◆ **Exercise**:
Write out the records that appear below, verbatim and complete, but without pictures.
<<<<
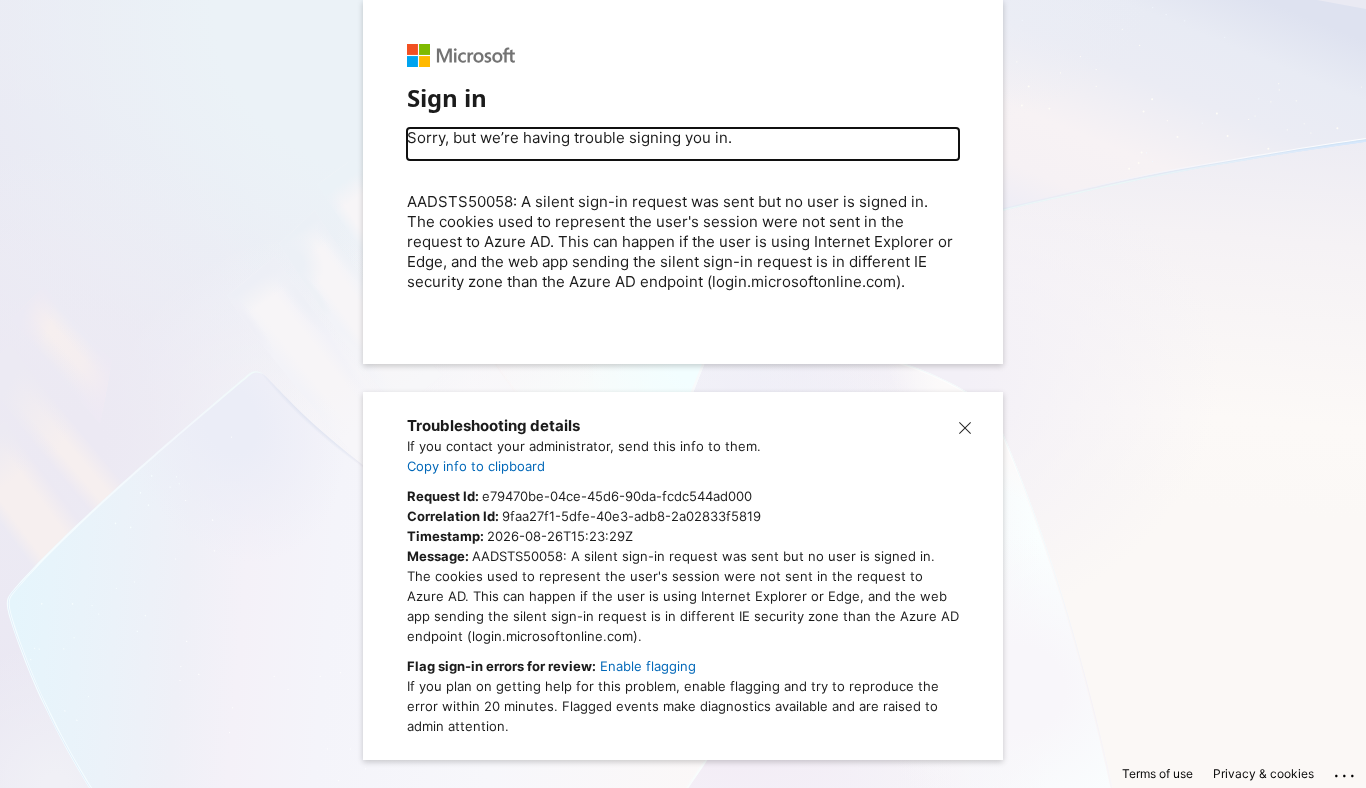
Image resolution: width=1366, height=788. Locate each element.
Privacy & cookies (1263, 773)
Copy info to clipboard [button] (476, 466)
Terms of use (1157, 773)
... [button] (1346, 771)
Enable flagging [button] (648, 666)
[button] (965, 426)
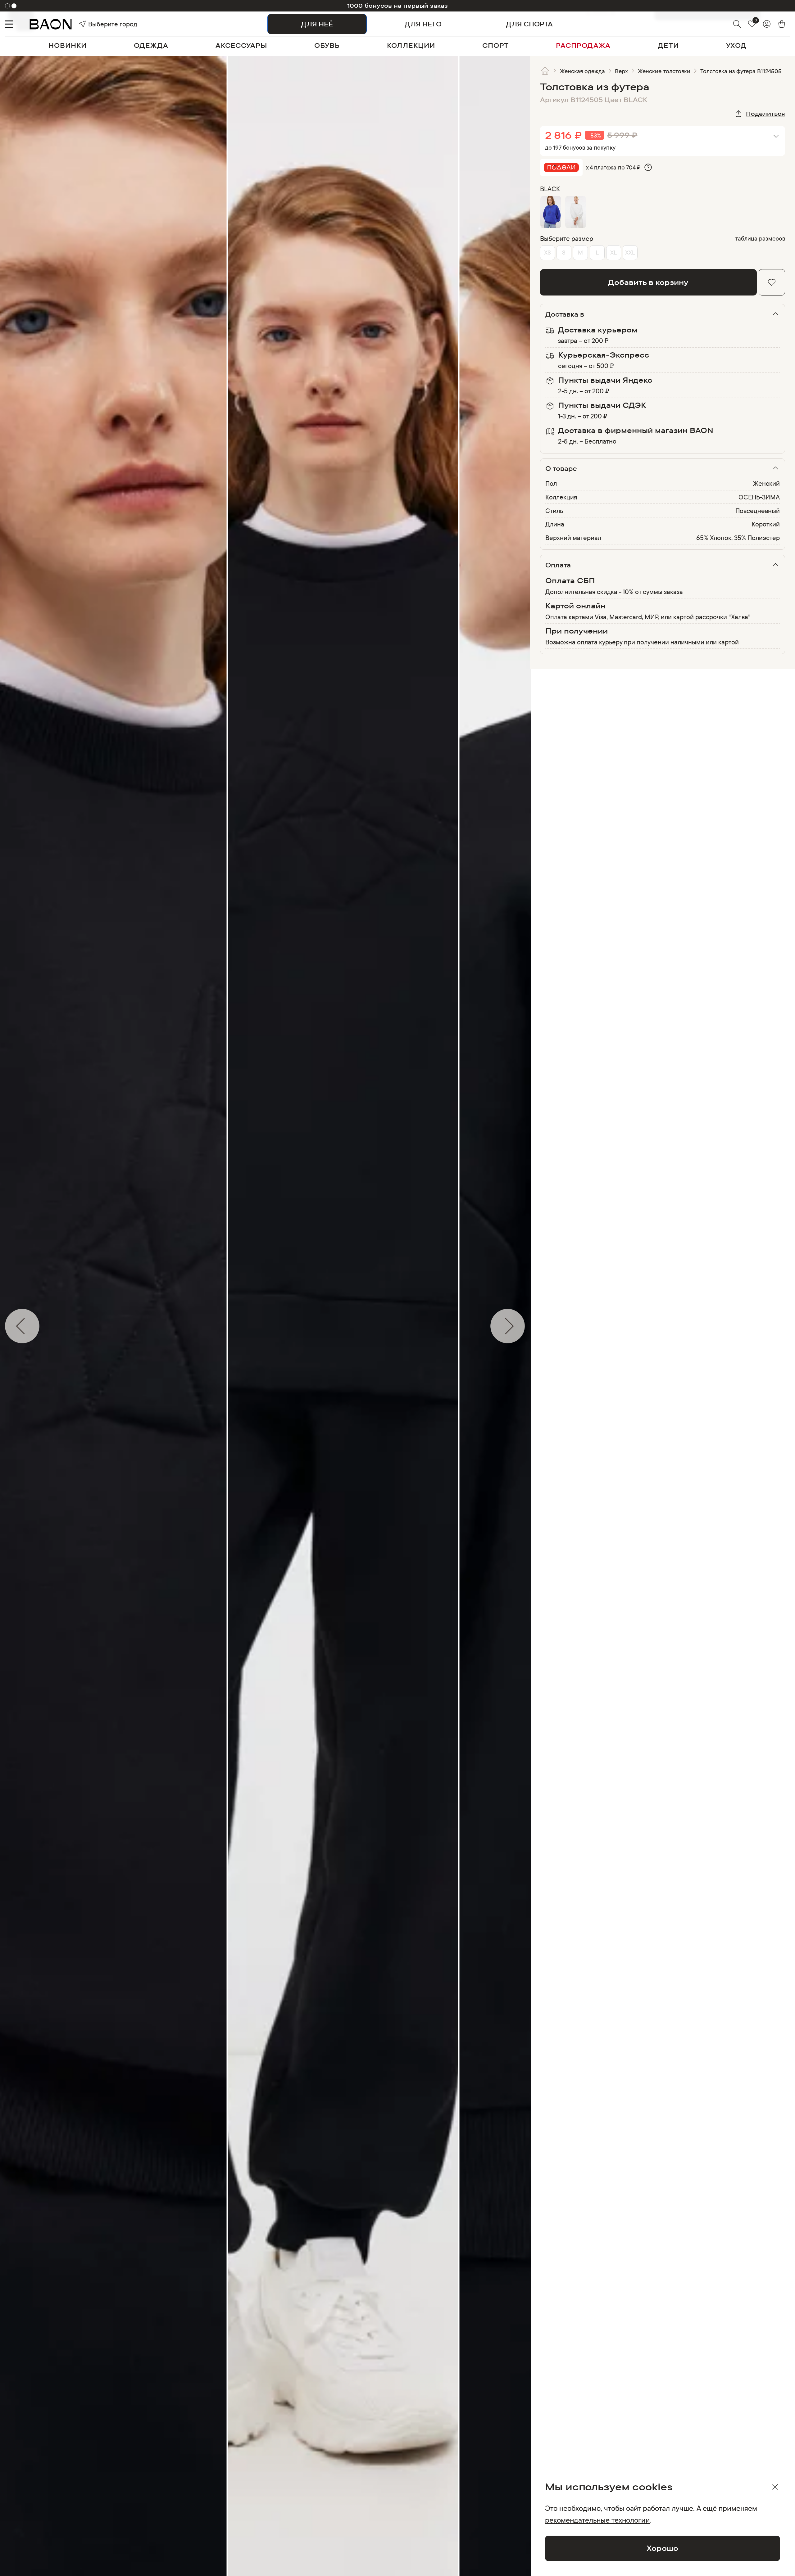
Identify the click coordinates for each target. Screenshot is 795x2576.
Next (535, 1326)
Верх (621, 71)
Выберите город (99, 24)
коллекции (411, 45)
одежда (151, 45)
>>>>
◆ **Exercise solution**:
Image resolution: width=1366, height=788. Locate each element.
Privacy & cookies (1263, 773)
Copy info to clipboard [button] (476, 466)
Terms of use (1157, 773)
... [button] (1346, 771)
Enable flagging [button] (648, 666)
[button] (965, 426)
Identify the click coordinates for each target. Screenshot is 795x2576.
Next (535, 1326)
Верх (621, 71)
Выберите город (99, 24)
коллекции (411, 45)
одежда (151, 45)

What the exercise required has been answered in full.